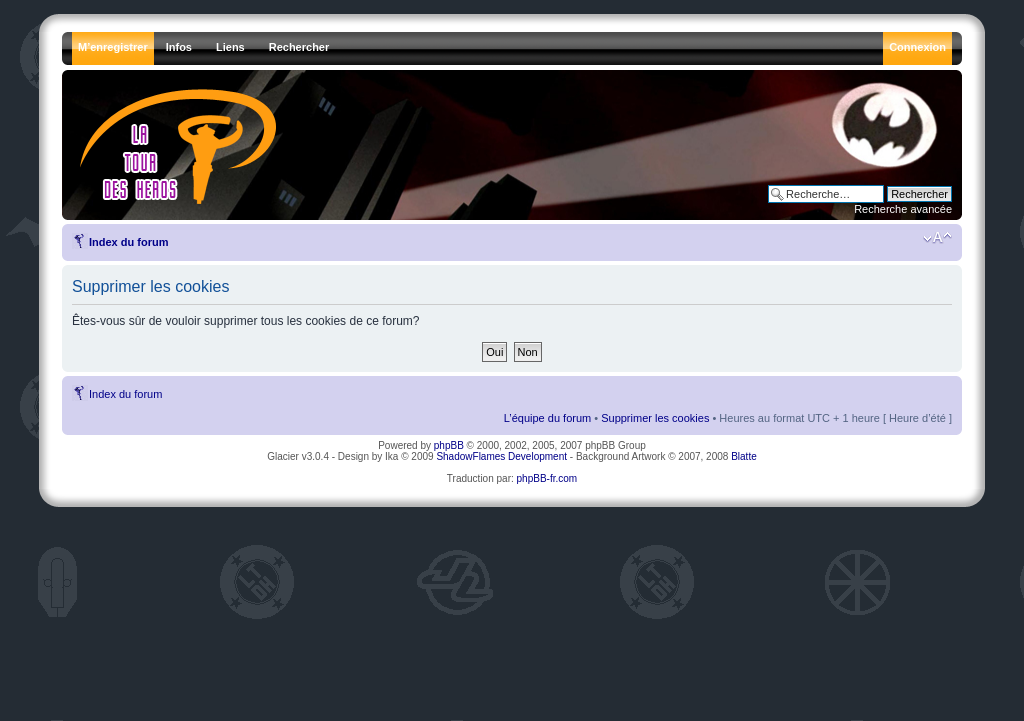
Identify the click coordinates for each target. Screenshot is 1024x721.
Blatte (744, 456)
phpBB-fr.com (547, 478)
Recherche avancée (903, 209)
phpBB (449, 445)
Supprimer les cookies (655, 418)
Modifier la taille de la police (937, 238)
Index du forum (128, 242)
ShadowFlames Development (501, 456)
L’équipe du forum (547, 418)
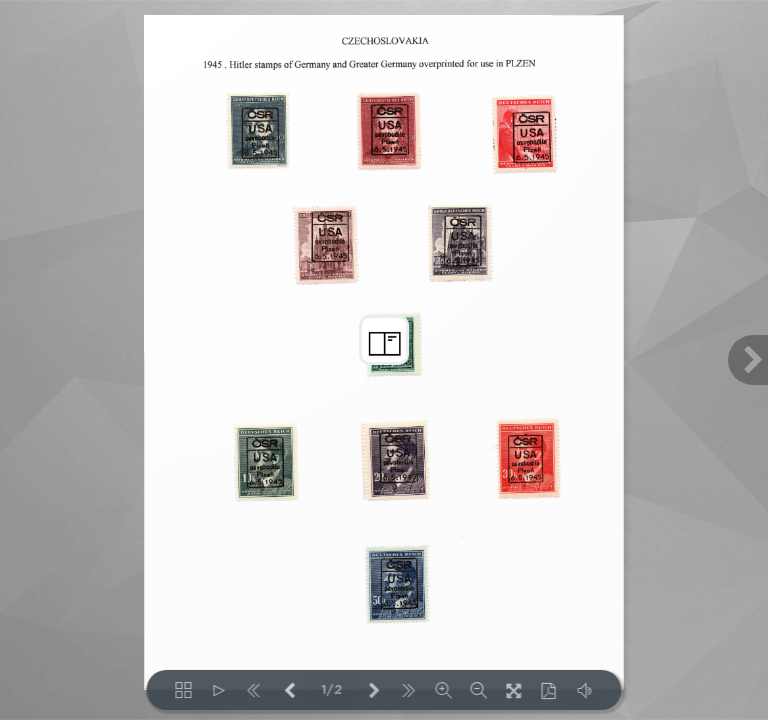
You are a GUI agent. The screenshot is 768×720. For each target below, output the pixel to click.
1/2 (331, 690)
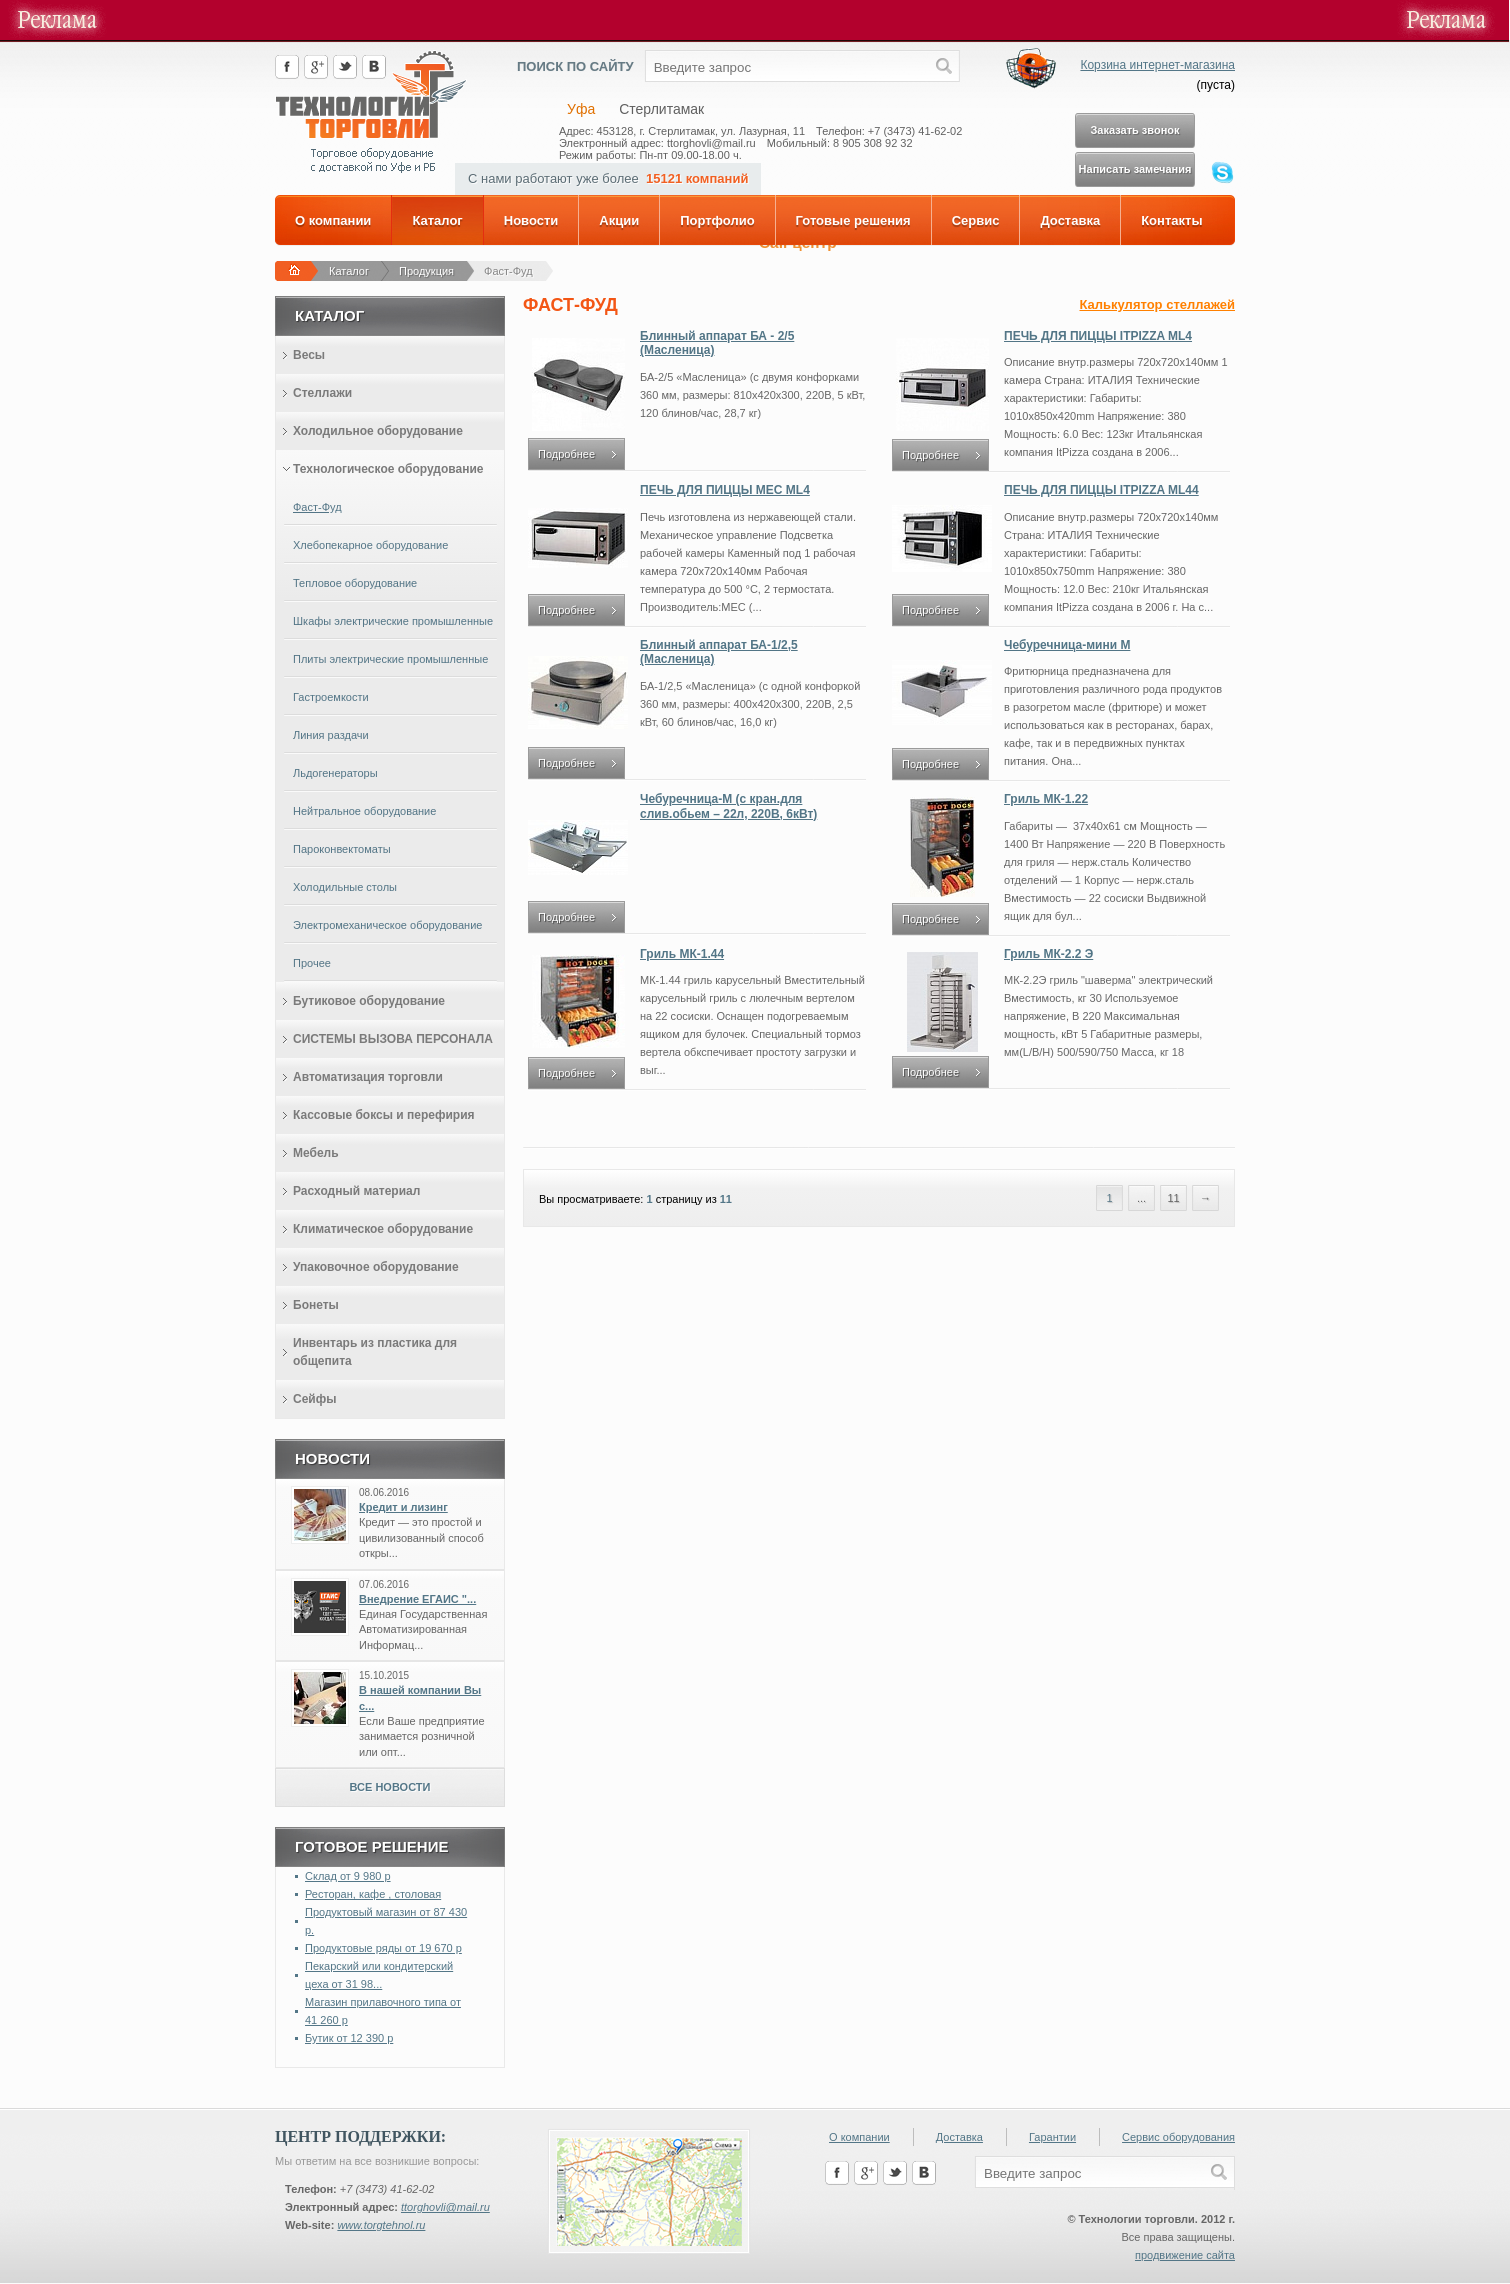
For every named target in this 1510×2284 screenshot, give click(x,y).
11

## Exercise goal
Rewrite all the lines of the rows above, requests included, shifting each answer coordinate by -18 and leaving the pictures out.

## Exercise solution
Identify the click coordinates for each target. Screenshot is 1024x721.
Blatte (726, 438)
phpBB-fr.com (529, 460)
Recherche avancée (885, 191)
phpBB (431, 427)
Supprimer les cookies (637, 400)
Modifier la taille de la police (919, 220)
Index du forum (110, 224)
ShadowFlames Development (483, 438)
L’équipe du forum (529, 400)
You are a GUI agent. The screenshot is 768×720. For each target below, output the pixel to click.
1/2 (313, 672)
For every named target in this 1510×2284 screenshot, give click(x,y).
11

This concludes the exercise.